(Data for locating words and elements)
start
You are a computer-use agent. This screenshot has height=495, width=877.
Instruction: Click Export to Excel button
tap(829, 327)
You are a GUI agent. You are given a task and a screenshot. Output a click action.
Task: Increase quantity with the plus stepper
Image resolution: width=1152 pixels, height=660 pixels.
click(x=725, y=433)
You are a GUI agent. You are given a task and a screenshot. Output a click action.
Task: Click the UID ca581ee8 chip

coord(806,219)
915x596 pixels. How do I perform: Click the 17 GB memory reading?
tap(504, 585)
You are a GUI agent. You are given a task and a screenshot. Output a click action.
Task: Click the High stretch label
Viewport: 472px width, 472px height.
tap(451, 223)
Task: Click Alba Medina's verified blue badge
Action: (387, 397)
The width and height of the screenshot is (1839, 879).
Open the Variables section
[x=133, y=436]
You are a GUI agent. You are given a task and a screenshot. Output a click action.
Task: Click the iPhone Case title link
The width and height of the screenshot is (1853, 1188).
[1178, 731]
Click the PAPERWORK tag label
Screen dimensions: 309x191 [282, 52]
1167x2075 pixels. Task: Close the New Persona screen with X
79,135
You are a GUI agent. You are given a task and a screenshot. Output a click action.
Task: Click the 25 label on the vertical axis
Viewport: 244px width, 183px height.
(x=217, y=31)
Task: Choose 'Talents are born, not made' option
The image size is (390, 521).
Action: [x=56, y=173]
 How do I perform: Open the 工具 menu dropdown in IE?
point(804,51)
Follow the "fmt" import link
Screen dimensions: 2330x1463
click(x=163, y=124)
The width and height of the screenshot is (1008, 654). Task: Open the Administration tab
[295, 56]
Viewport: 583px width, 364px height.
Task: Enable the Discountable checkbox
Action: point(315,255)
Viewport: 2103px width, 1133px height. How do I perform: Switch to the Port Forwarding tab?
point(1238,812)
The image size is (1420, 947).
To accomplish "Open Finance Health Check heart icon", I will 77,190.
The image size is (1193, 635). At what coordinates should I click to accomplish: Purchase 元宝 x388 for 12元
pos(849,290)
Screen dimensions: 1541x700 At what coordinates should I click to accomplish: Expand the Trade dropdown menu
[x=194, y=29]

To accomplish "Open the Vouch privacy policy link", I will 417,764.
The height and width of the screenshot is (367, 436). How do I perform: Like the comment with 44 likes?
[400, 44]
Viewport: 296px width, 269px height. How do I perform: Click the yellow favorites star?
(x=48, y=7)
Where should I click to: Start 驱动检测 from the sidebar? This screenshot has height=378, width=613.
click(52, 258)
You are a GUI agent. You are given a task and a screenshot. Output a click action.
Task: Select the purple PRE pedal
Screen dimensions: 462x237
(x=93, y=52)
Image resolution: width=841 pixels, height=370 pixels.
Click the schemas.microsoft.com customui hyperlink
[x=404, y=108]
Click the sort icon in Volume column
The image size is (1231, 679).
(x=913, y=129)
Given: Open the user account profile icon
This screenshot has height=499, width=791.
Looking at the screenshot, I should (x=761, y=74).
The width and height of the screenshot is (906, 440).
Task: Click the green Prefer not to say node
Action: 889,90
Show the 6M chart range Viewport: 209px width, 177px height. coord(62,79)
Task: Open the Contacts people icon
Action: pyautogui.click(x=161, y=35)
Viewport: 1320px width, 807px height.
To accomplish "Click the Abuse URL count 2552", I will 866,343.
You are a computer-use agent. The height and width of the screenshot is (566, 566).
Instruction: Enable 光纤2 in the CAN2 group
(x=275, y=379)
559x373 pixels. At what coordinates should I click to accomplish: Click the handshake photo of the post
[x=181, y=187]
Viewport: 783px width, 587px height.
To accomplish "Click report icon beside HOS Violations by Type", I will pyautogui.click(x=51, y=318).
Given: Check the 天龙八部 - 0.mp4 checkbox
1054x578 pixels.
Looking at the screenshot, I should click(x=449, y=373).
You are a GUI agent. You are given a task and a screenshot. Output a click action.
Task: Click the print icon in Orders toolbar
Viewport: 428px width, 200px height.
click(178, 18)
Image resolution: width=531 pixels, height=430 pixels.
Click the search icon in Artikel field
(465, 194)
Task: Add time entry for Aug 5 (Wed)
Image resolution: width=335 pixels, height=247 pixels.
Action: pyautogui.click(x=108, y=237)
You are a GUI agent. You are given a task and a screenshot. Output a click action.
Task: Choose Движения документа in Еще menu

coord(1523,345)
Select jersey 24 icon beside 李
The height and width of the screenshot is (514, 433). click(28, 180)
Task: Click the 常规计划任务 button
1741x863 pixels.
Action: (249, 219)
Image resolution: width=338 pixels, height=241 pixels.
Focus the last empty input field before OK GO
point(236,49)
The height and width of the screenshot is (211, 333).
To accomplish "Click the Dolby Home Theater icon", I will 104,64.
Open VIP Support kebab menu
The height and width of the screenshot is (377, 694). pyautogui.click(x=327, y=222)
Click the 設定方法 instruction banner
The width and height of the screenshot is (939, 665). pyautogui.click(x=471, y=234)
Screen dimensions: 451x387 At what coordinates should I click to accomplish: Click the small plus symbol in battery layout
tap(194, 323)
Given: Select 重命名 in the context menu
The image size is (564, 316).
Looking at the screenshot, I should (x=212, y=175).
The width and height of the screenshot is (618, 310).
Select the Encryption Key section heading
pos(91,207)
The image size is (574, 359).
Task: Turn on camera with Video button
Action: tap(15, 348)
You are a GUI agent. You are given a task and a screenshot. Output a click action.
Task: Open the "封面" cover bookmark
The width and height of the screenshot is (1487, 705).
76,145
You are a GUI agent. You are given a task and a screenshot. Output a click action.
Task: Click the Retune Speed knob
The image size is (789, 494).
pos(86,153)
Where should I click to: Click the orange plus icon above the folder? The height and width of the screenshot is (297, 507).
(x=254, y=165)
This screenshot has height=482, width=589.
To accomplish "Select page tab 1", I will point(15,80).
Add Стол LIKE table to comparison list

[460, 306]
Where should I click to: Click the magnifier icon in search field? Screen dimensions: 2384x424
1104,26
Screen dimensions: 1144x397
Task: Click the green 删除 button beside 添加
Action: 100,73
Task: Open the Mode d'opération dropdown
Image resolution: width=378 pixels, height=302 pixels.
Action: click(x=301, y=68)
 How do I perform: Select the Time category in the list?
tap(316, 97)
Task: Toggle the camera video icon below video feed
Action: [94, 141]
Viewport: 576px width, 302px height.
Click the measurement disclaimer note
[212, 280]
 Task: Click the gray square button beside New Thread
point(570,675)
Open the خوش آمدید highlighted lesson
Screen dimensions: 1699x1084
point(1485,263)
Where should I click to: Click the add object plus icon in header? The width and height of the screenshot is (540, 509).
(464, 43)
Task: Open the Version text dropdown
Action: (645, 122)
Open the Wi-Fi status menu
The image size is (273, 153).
end
Task goal »
Extract every line of the rows above that contains the string "list".

Right answer »
Add Стол LIKE table to comparison list
 How do I perform: Select the Time category in the list?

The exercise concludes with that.